The airport is pretty far away from the town of Puerto Ayoras, where everything takes place, but they’ve got a decent system going. I hopped on to a bus for a couple of dollars, which took me to a ferry, after which I hopped on to another bus, and wandered through town looking for a place to sleep.
Despite having done pretty extensive research (to be fair, there’s not a ton out there in terms of tips for independent travelers to the Galapagos, as most everyone is catering to cruises, which perpetuates this notion that a cruise is the only way to do it), I didn’t really know what to expect. Arriving in a new place, sometimes it seems all the budget accommodation is on the same street, and you can easily walk from place to place, checking out your options. In a big city you usually want to know where you’re going, as the next option could be pretty far away.
In Puerto Ayoras, there were really only three main streets, which I ended up traversing completely with my backpack on, before finding a place I was satisfied with. There weren’t a ton of options, and the couple I had written down were full. I also wanted to get a sense of value before committing. Eventually, I ended up pretty much right where I had been dropped off, on Ave Baltra in a local hotel.

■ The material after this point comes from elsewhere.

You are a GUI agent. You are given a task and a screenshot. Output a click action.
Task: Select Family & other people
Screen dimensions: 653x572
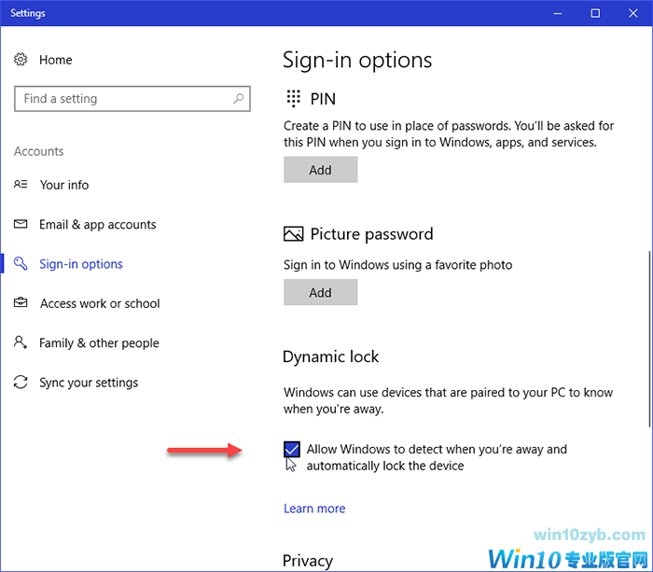(x=99, y=343)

With accommodation sorted for the next few nights, I hit up the visitor information centre, which I had read provided great activity guides. I wasn’t disappointed! It led me to the well known Charles Darwin Research Centre (about a 30 minute walk out of town), and beyond, down an ill used path away from the tour groups to a quite beach. I spent the next hour sitting on a log trying to capture some of the awe I was experiencing with my cheap point and shoot camera. It was one of my most memorable moments on the islands. And I had it all to myself.
The next day I walked to Tortuga Bay, yet another free tourist activity. It also happens to be one of the nicest beaches you will ever see. I’ll let Marieke take over and show you with her awesome photos…
My first day in Puerto Ayora played out much like Steph’s. While my trip through Ecuador was technically a solo trip, I met Gill and Jess, two Canadian fire fighters from the West Coast on my first night in Quito and we decided to carry on to Galapagos together. Gill’s boyfriend Jeff flew down from Canada a day later to meet us.
Tortuga Bay was one of our first stops and one of the first place I ever got to test out my go-pro.
Another great stop in Puerto Ayora was the fish market. We passed by just as the fisherman were bringing in their catch for cleaning. The sea lions and the pelicans were all over the action. One sea lion even helped a women fillet by grabbing the skin and pulling backwards as the woman expertly ran her knife along the fish. I wish we could train our seals in Newfoundland to help out like that!